A BFF concentrates risk into one place. That is its value when you have many independent dependencies, and its cost when you do not. Skip or defer this architecture when you front only two or three services or one well-behaved backend, since a BFF then adds a hop, a deploy unit, and an on-call surface for little gain. Cost limiting and persisted-query allowlists buy less when your clients are internal and trusted. If a managed gateway such as AWS AppSync or Apollo Router with federation already gives you isolation, hand-rolling connectors may be redundant. And if the team cannot own the operational burden, an under-resourced BFF is worse than direct calls.

Where it does fit, start with connector-per-service isolation and per-dependency bulkheads as the non-negotiable foundation, add DataLoader the moment a resolver fans out over a list, add cost limiting and persisted queries before exposing the graph to untrusted clients, and write clients to consume partial data so a single failed dependency degrades a page instead of blanking it. Treat execution-level tricks as a last resort, reached for only when profiling names interpretation overhead as the bottleneck.

References

  • opossum - Widely-used standalone Node.js circuit breaker (current major v9). Wraps an async function with a breaker, per-call timeout, .fallback(), and an open event; the lead reference implementation for the connector pattern.
  • Bulkhead pattern - Azure Architecture Center: partition resources per consumer so one dependency cannot exhaust shared capacity for the rest.
  • p-limit - Promise-concurrency limiter used to build a per-dependency concurrency gate.
  • graphql/dataloader - Canonical N+1 batching and per-request memoization utility. README documents the per-request lifecycle and the cross-user cache-leak risk.
  • dataloader on npm - Package and version reference for the DataLoader library.
  • graphql-cost-analysis - Static query-cost analyzer (maximumCost, costMap, onComplete).

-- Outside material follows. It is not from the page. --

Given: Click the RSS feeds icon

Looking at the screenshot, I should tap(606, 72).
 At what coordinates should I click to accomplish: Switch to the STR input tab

Verify maintenance status; compare against graphql-query-complexity and Apollo demand control.
  • graphql-query-complexity - Actively-maintained query complexity analyzer for graphql-js, an alternative to graphql-cost-analysis.
  • graphql-parse-resolve-info - Parses GraphQLResolveInfo into the requested-fields tree, enabling selection-set lookaheads that skip unrequested downstreams.
  • GraphQL specification: Errors - The spec’s definition of how partial data and an errors array coexist in one response, the foundation for partial-data degradation.
  • Apollo Server error handling - Expressing error states as types and unions so clients pattern-match a known shape.
  • Apollo persisted queries - Persisted-query allowlists as a stability and admission-control lever.
  • The Back-end for Front-end Pattern (BFF) - Phil Calçado’s original write-up coining the BFF pattern at SoundCloud.
  • Backends For Frontends - Sam Newman’s widely-cited definition of the BFF pattern.
  • Microsoft REST API Guidelines - Public guidelines behind the REST microservices a gateway like this fronts; useful for the typed-contracts framing.